■ **WRITTEN INSTRUCTION**
Can you retype the items from the line containing "You are a computer-use agent. Screen" through the line containing "Select the Defaulted", both lines included?

# START OF RECORDS

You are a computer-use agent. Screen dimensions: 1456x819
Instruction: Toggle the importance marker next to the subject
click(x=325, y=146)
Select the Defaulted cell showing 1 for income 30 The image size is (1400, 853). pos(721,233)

# END OF RECORDS
# START OF RECORDS

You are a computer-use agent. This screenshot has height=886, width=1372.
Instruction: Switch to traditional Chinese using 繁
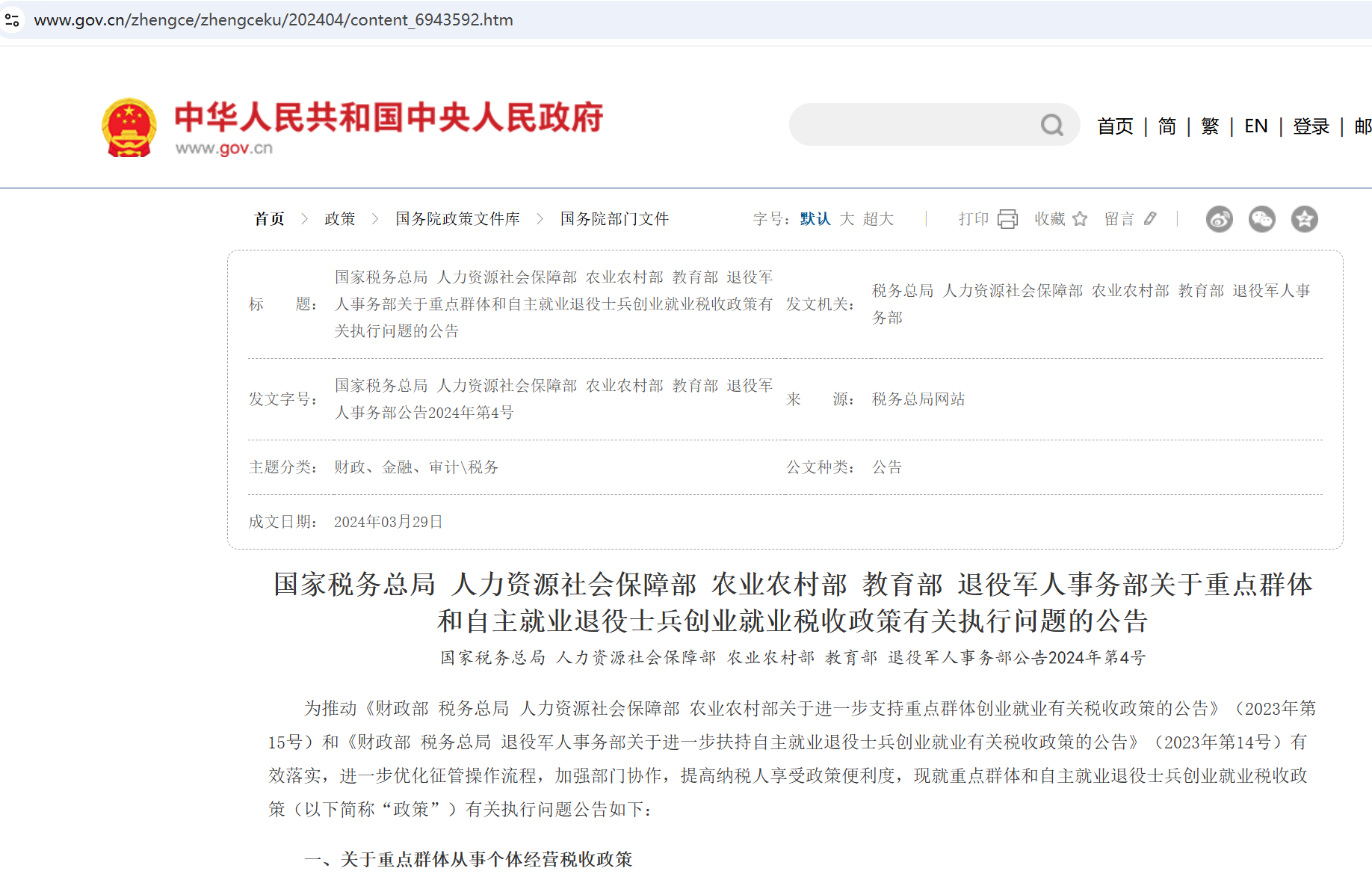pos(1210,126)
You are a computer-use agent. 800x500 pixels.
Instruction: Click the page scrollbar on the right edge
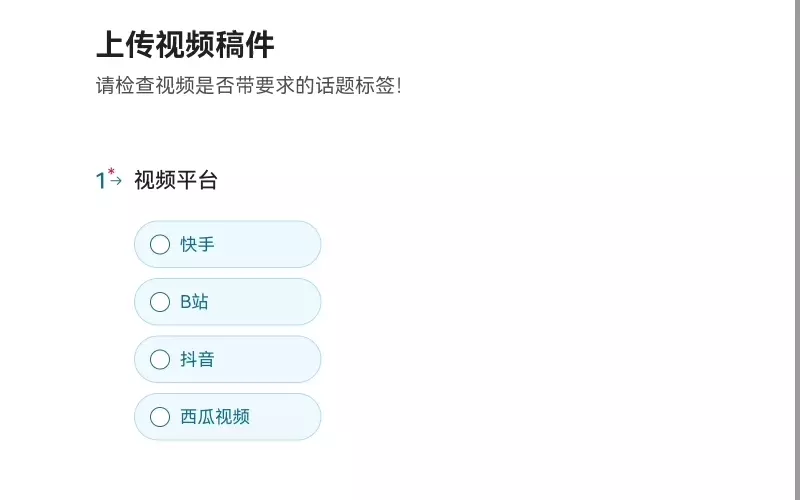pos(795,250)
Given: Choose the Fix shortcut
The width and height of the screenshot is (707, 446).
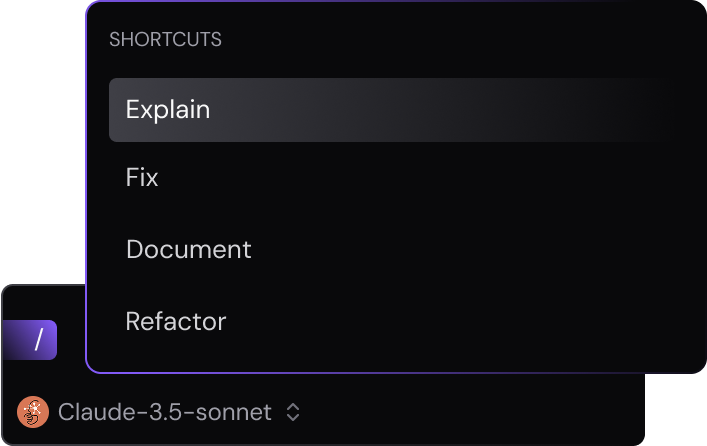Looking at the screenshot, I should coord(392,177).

# END OF RECORDS
# START OF RECORDS

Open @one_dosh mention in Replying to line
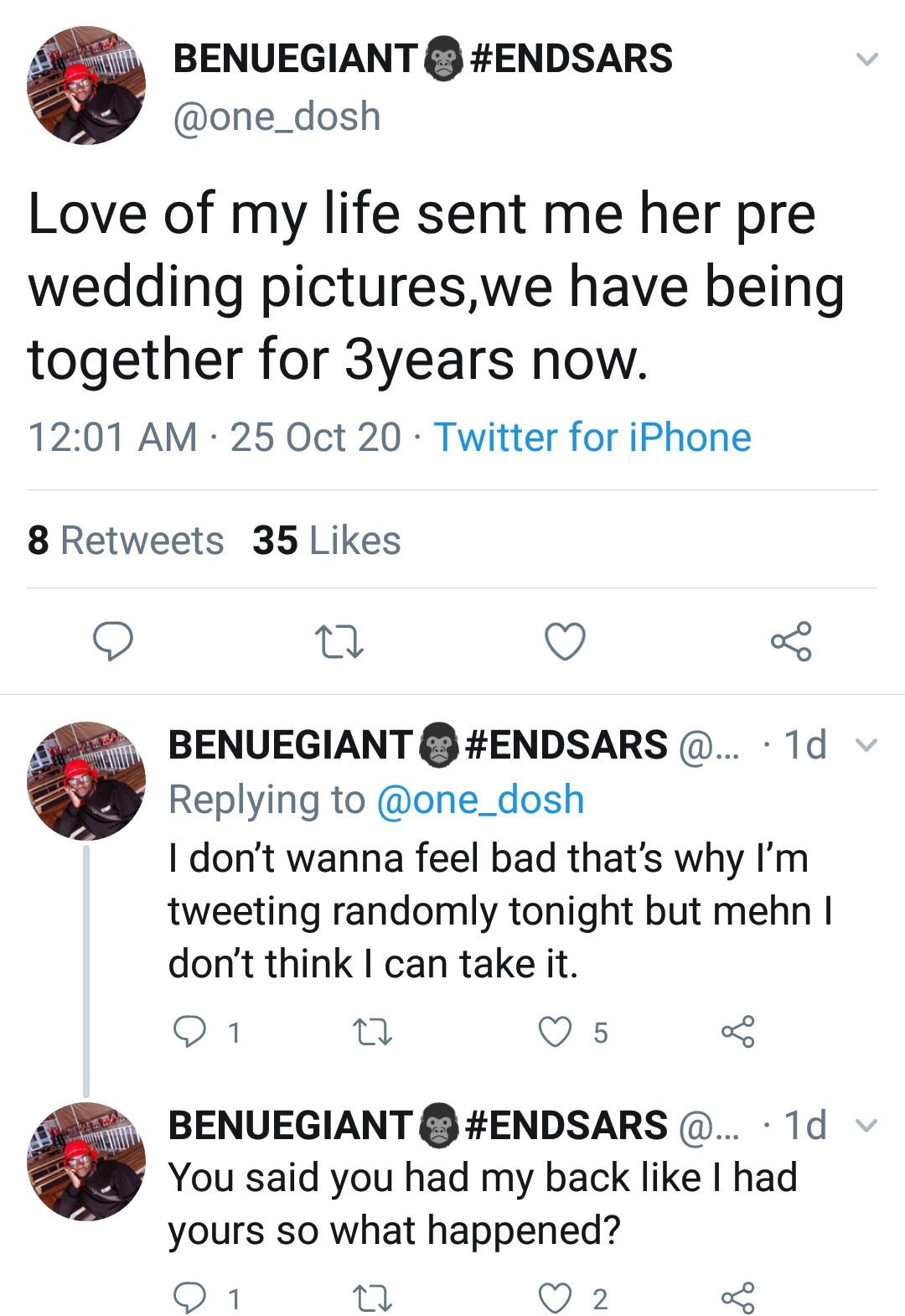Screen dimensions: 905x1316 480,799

# END OF RECORDS

■ **FULL ANSWER**
You are a computer-use agent. Screen dimensions: 1456x819
Instruction: Toggle the importance marker next to the subject
click(x=325, y=146)
Select the Defaulted cell showing 1 for income 30 The image size is (1400, 853). pos(721,233)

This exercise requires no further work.